Baldy threw himself in a chair. “Mr. Towne got back from Chicago this afternoon. Called me up and said he wanted me to come over at once to his office. I went, and he gave me a letter from Jane. Said he thought it was better for him to bring it, and then he could explain.”
He threw the note across the table to Mrs. Follette. “Will you read it? I’m all in. Drove like the dickens coming out. Towne wanted me to go home with him to dinner. Wanted to begin the brother-in-law business right away before I got my breath. But I left. Oh, the darned peacock!” Jane would have known Baldy’s mood. The tempest-gray eyes, the chalk-white face.

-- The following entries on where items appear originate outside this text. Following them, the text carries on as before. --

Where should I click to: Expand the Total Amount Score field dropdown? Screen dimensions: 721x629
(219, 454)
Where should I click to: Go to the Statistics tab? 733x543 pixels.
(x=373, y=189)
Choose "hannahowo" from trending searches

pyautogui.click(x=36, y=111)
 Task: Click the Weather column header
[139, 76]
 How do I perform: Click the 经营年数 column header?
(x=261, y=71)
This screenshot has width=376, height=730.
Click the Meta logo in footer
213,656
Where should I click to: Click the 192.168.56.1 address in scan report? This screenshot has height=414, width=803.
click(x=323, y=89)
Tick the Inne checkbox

“But don’t you like it, Baldy?”
“Like it? Oh, read that note. Does it sound like Jane? I ask you, does it sound like Jane?”
It did not sound in the least like Jane. Not the Jane that Evans and Baldy knew.
“Baldy, dear. Mr. Towne will tell you all about it. I am going to marry him as soon as Judy is better. I know you will be surprised, but Mr. Towne is just wonderful, and it will be such a good thing for all of us. Mr. Towne will tell you how dreadfully ill Judy is. He wants to do everything for her, and that will be such a help to Bob.
“And so we will live happy ever after. Oh, you blessed boy, you know how I love you. Send a wire, and say that it is all right. Tell Evans and Mrs. Follette. They are my dearest friends and will always be.”
She signed herself:
“Loving you more than ever,
“Jane.”
Mrs. Follette looked up from the letter, took off her reading glasses, and said complacently, “I think it is very nice for her.” The dear lady quite basked in the thought of her intimate friendship with the fiancée of Frederick Towne.
But the two men did not bask.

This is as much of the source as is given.